По всей видимости, Бенкендорф не внял просьбе Собаньской. Поздно было хлопотать об отмене решения монарха, да и опасно. Лучше потерять одного агента, чем испытывать самолюбие царя, уже принявшего решение.

Однако возникает вот какой вопрос. Могли Николай не знать о секретной работе Собаньской?

Агентурная деятельность Собаньской, в провокационных целях выдававшей себя за противницу самодержавия, велась настолько умело и тонко, была так законспирирована, что даже высшие сановники и сам Николай вполне могли подозревать ее в политической неблагонадежности.

Но возможно также, что фон Фок и Витт просто-напросто не спешили раскрывать источник сведений, которым они пользовались в целях собственной карьеры. Известно, что «в секретных сообщениях Витт не указывал имен своих агентов». Существовало положение, согласно которому даже перед высшими сановниками руководитель сыска имел право не называть имена своих агентов во избежание их деконспирации.

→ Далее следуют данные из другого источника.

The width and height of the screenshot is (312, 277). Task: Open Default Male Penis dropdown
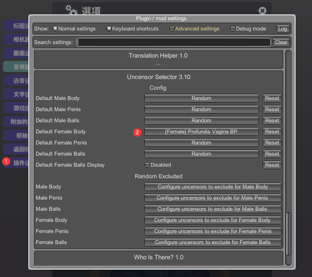coord(201,109)
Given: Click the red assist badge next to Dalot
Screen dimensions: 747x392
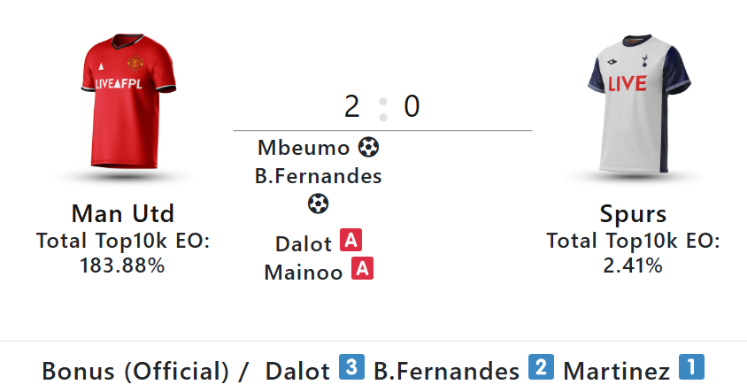Looking at the screenshot, I should click(350, 241).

Как бы то ни было, Каролине пришлось подчиниться распоряжению его величества и покинуть Варшаву. Ей надлежало тотчас отправиться в свое имение Ронбаны-мост, заброшенную украинскую деревеньку. По дороге туда Каролина остановилась у сестры в Минске, где надеялась дождаться ответа на свое письмо Бенкендорфу.

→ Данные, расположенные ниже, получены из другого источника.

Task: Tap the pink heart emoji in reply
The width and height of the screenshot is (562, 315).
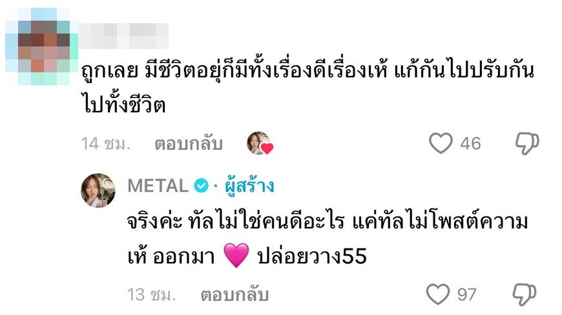Action: coord(236,255)
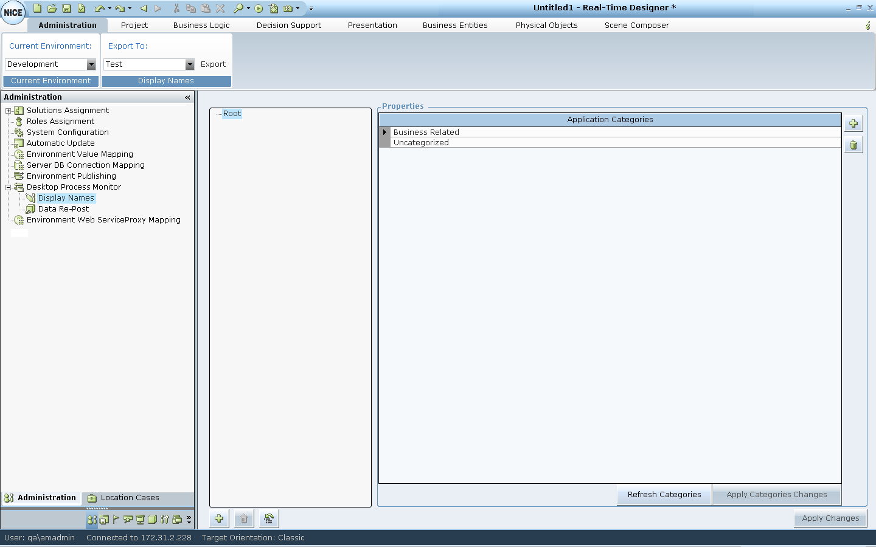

Более ста лет письмо это пролежало в секретной папке царского архива и только в начале тридцатых годов нашего столетия было извлечено оттуда на беду репутации Собаньской.

Корнелиус Герц

(1845–1898)

Политический интриган и финансовый спекулянт. Каждое его действие подвергалось самым немыслимым истолкованиям, от связи с ним зависела политическая карьера наиболее влиятельных руководителей буржуазных партий, парламентариев и министров. Один из главных участников скандала, связанного с Панамской компанией.

Ныне даже во Франции имя Корнелиуса Герца мало кому известно, кроме профессиональных историков. А между тем в конце XIX века об этом низеньком, коренастом человеке с мясистым носом, хитрыми глазами, вкрадчивой речью писала вся французская и иностранная печать.

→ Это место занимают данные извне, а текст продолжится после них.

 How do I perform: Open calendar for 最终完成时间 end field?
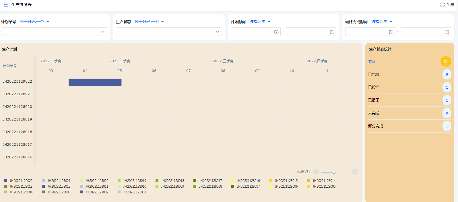(447, 32)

Родившийся в эмигрантской семье в Безансоне, Герц в пятилетнем возрасте был увезен родителями в США, где получил азы медицинского образования. Уже американским гражданином он вернулся на родину, участвовал в качестве полкового врача в войне против Пруссии, был награжден орденом Почетного легиона. После войны Герц возвратился в США, закончил медицинский институт в Чикаго (или просто купил диплом врача — такая торговля в то время была обычным способом пополнять институтскую кассу), женился на дочери фабриканта. Занявшись медицинской практикой, Герц, однако, вскоре проявив себя совсем в другой области — мошенничестве. Чтобы избежать наказания за свои проделки, а еще в большей мере расплаты с многочисленными кредиторами, он исчез из поля зрения и появился через некоторое время в Париже. Дебют американского врача без особых средств в роли изобретателя и бизнесмена оказался малоудачным, хотя он угадал выгоднейшие сферы приложения капитала: эксплуатацию только что сделанных тогда важнейших изобретений — телефона и электрического освещения. Первые неудачи не охладили пыла Герца, настойчиво пробивавшего себе путь к большим деньгам. Одной из причин невезения было отсутствие достаточных политических связей, которые бы обеспечили помощь администрации, чем поспешили воспользоваться конкуренты.

Наученный горьким опытом, Герц обзаводится влиятельными друзьями; в их числе был лидер радикалов Жорж Клемансо. В финансировании его газеты «Справедливость» Герц принимал деятельное участие как близкий человек и единомышленник; ему было очень важно завоевать расположение неподкупного Клемансо. Герц — этот будто сошедший со страниц бальзаковского романа герой наживы — не был просто преуспевшим биржевым пройдохой. Это был великий авантюрист, созданный из того же материала, из которого делаются крупные воротилы банков и биржи. Алчность, беспощадность дельца совмещались у него временами с политическим честолюбием и умением заставить других поверить в серьезность своих радикальных убеждений.

Герц очень любил позабавиться, поиздеваться над своими достойными сподвижниками, он умел вкрасться в доверие. Одно время ему искренне верили даже Клемансо (его было очень трудно провести) и Поль Дерулед, позднее обвинявший Клемансо в связи с Герцем. Он умел инсценировать и принципиальность, например, отказался участвовать в политической кампании буланжистов, чем заслужил глухую ненависть некоторых из них.